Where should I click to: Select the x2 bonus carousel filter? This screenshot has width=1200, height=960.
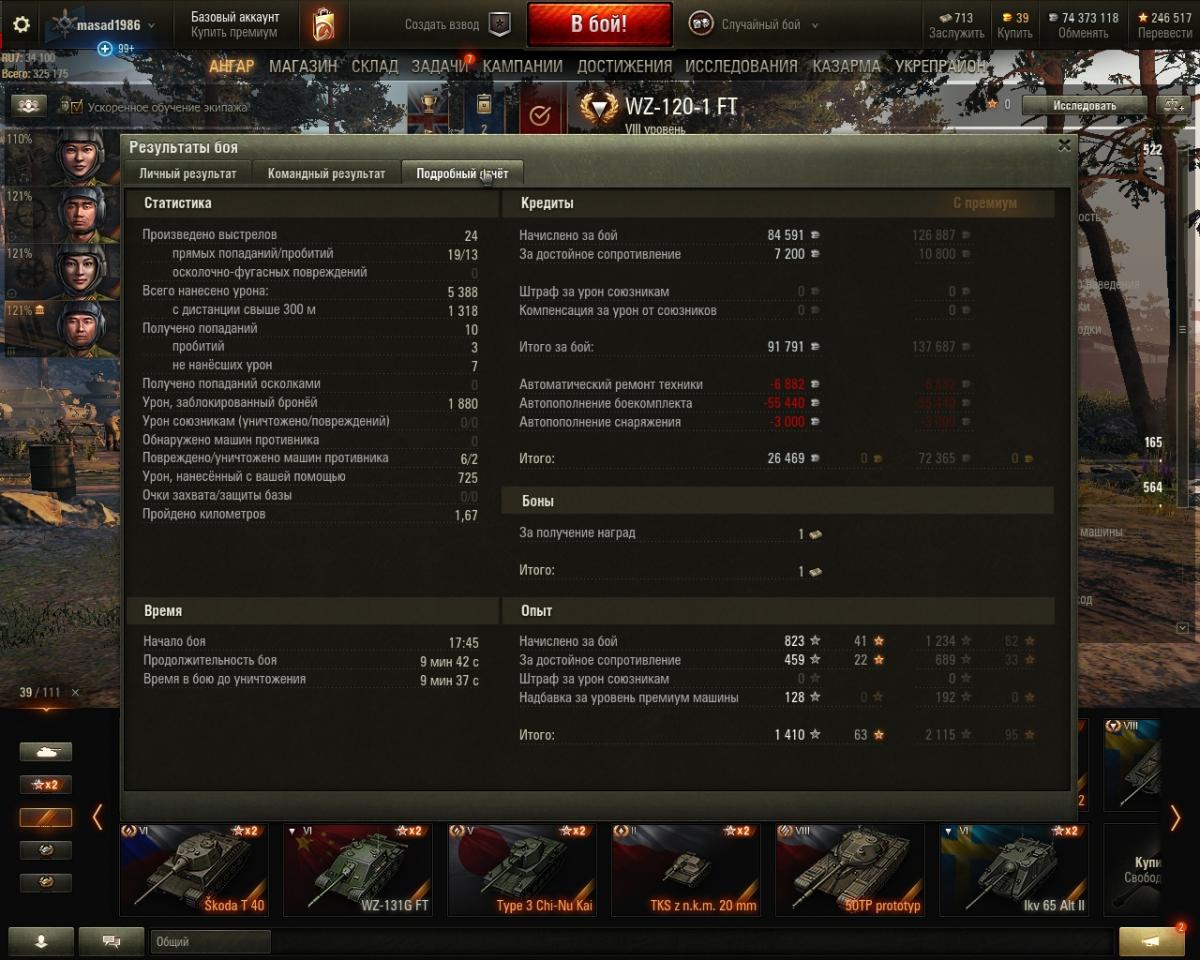pyautogui.click(x=46, y=784)
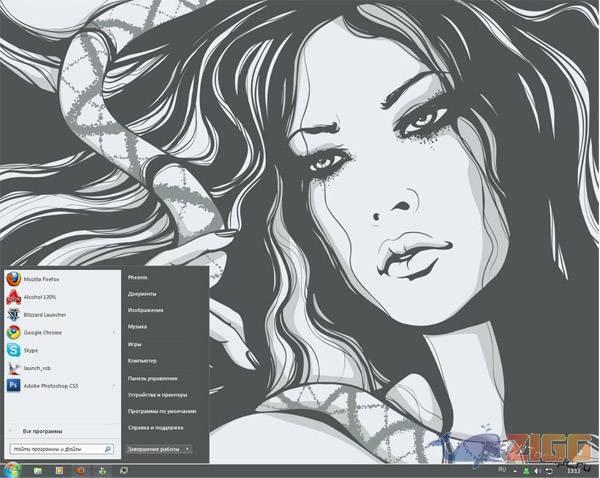The image size is (600, 478).
Task: Open the arrow next to Завершение работы
Action: point(188,449)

======

Pictures in the records are to be left out; repeat everything else exactly.

◆ **Exercise answer**:
Where should I click to: Select the x2 bonus carousel filter? This screenshot has width=1200, height=960.
pyautogui.click(x=46, y=784)
The image size is (600, 478).
Task: Open the arrow next to Завершение работы
Action: point(188,449)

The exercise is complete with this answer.